Эта удивительная выставка придумана как полное, с головой, погружение в прошлое. Она адресована всем чувствам сразу. Зрению — благодаря отличному выбору картин и гравюр, мебели, статуэток, табакерок, мушечниц, письменных приборов, книг, ночных горшков. Слуху – потому что фоном идут звуки старого Парижа, как будто бы доносящиеся с улицы. И наконец, обонянию – ароматы XVIII века были воссозданы по историческим рецептам, и теперь мы можем вдохнуть запах времени, сладкую смесь пыли, розы и патоки. Это возможность час за часом прожить один день парижской аристократической семьи 1780-х годов. Ну что же – давайте попробуем. Напишем вместе несколько страничек из дневника хозяина дома:

Парадная кровать без передних стоек, с балдахином, закреплённым у изголовья, модный в XVIII веке элемент городского аристократического интерьера.
– Я встаю рано, гораздо раньше, чем того требует пристрастие к ночным беседам и картам. Первый человек, который видит меня утром, это мой камердинер. Деликатно покашляв, он осторожно отдергивает полог. Хорошо, что балдахин укрывает меня от прямых лучей солнца. Моя сделанная по новой моде, прикрепленная к стене кровать à la duchesse удобнее помпезного ложа с колоннами. Старая мебель неудобна и громоздка, как тот древний римский храм, который я видел в Ниме.
Париж давно проснулся. Я слышу стук копыт за оградой, на улице Фобур-Сент-Оноре — районе, который мы выбрали не без тщеславия, ибо только здесь ныне селится всё самое лучшее общество. Наш особняк не столь древен, как род моей жены, но он устроен по последнему вкусу и снабжен удобствами, о которых еще поколение назад мы не смели мечтать.
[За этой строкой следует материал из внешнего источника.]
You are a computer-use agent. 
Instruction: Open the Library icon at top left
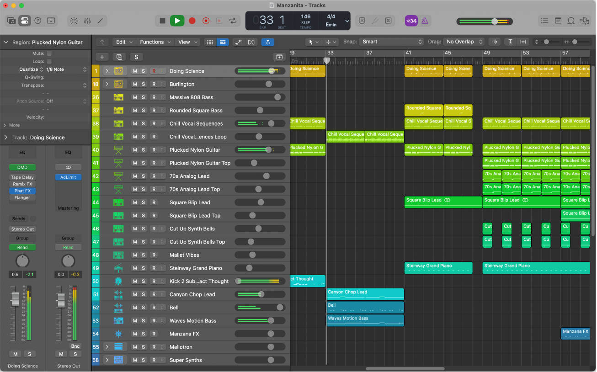tap(11, 21)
Мой утренний туалет скромен, к нему допущено лишь несколько слуг, занимающихся моим умыванием и предлагающих одежду на первую половину дня. Всё приготовлено заранее: и серебряный кувшин и таз, и коробочки с мылом и губками, и порошок для зубов. Даже столь прозаический предмет, как удобное кресло с круглым отверстием, которое ждёт меня в углу, — всё это не только служит телу, но и свидетельствует о высоком положении тех, кто этим пользуется. Век наш любит удобство не меньше, чем изящество. Наши предки справляли нужду во дворе, а прогресс и Просвещение нас от этого избавили.
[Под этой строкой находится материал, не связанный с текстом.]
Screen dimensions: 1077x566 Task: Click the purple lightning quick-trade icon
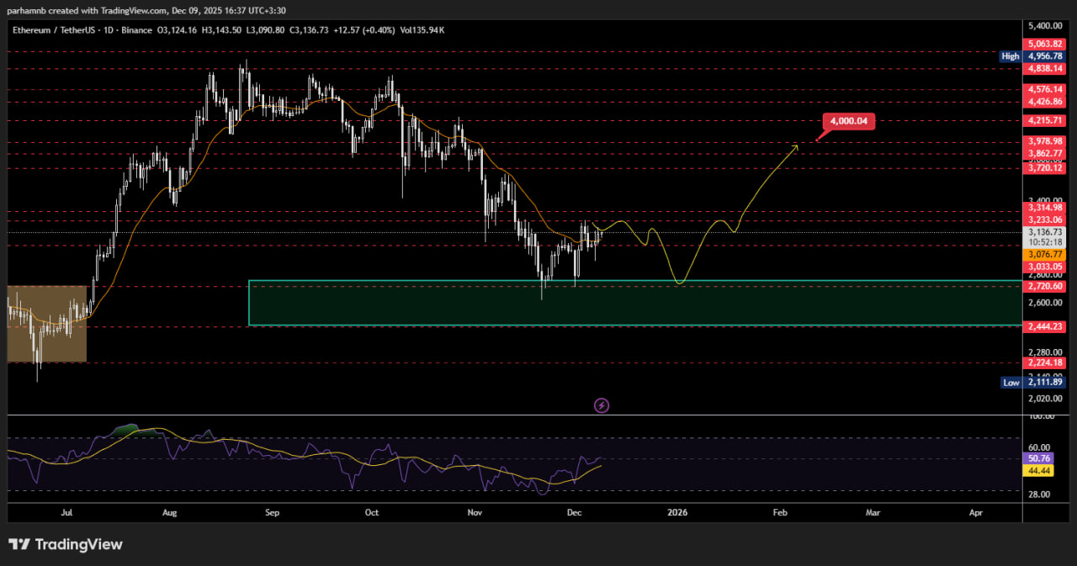[601, 405]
Утро я провожу в библиотеке, она же — мой рабочий кабинет. Как же трудно бывает приступить к делу! Вместо этого я снова и снова перелистываю «Галантный Меркурий» с описанием всего, что происходит при дворе. С тех пор как король поселился в Версале, нам в Париже приходится следить за светом отраженного солнца.
Затем я пишу письма и записки людям, от которых зависит моя судьба и благосклонность при дворе. На это нельзя экономить ни времени, ни сил. Читаю письма людей, которые зависят от меня, — этого тоже не избежать, всякий должен делать свою работу.
Во Франции неспокойно. Урожай обещает быть скверным. Зима была слишком мягкой. Весна слишком холодной. А затем, в мае и июне, хлеба словно ошпарило жаром. В южных провинциях — засуха. Финансы расстроены, министры сменяют друг друга, а в провинциях ропщут.
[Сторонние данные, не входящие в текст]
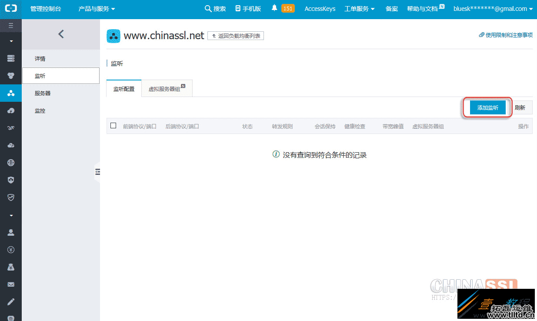Expand the account email dropdown at top right
537x321 pixels.
coord(494,8)
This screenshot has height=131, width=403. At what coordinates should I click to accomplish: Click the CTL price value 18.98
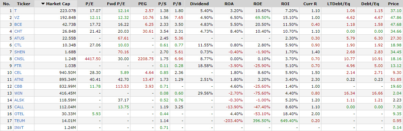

Длинное кресло, позволяющее свободную позу для отдыха, чтения и непринуждённой беседы – один из символов комфорта частной жизни.
Я слышу имя нового министра финансов господина Неккера чаще, чем хотел бы. Он призывает аристократов к экономии и заигрывает с третьим сословием. Пора отправить его обратно, на родину, в Швейцарию! Как этот горец может понимать, что нужно Франции?
Мы живем, как и подобает нашему сословию, по часам. Часы теперь повсюду: на каминных полках, в карманах, в расписаниях. Время, ими отсчитываемое и отбиваемое, стало почти что предметом, которым можно владеть. Иногда мне кажется, что мы подчинили его себе, но в глубине души я подозреваю обратное.
Хорошо, что часы слишком дороги — эта адская игрушка протестантов никак не даёт нам расслабиться и отдаться течению жизни.
Время до обеда тянется медленно, до ужина проходит слишком быстро. Обед подают между двумя и четырьмя часами. Очень лёгкий, не более пяти-шести блюд.

Обед «по-французски» в XVIII веке это одновременная подача блюд, но в несколько смен — от закусок, супов и паштетов к мясу и рыбе в соусах, затем к горячим и сладким антреме. Овощи и пироги предваряют десерт, включающий сыр, мороженое, сорбеты, компоты и фрукты.
За обедом мы встречаемся с супругой. Как и принято, у нас раздельные покои, но за столом — время встреч, почти церемониальных. Иногда я захожу к ней ещё утром. Мы проводим время вместе, как будто бы я у неё в гостях. Её одевание, забота о прическе, лёгкий разговор со служанками, весь этот маленький театр, где каждое движение, каждая вещь играет роль: серебряный кувшин с тазом для омовений, фарфоровые коробочки, яркие веера, доставляет мне неизменное удовольствие.
После обеда мне нравится смотреть, как она сидит у своего bonheur-du-jour, маленького письменного столика, который, как и многие изобретения нашего времени, соединяет в себе прелесть и практичность. Перед ней раскрыта книга, рядом — пирожное-мадленка, она любит делить время между чтением и сладким.
Жена последние три дня читает сочинение господина Бомарше, ловкого адвоката, дипломата, финансиста, который так едко обличает современные нравы. Король, говорят, находит его пьесы опасными, зато королева как нарочно покровительствует. Женщины таковы: им хочется читать черным по белому, как вокруг них крутится мир. Но, воля ваша, какая философия может родиться в будуаре?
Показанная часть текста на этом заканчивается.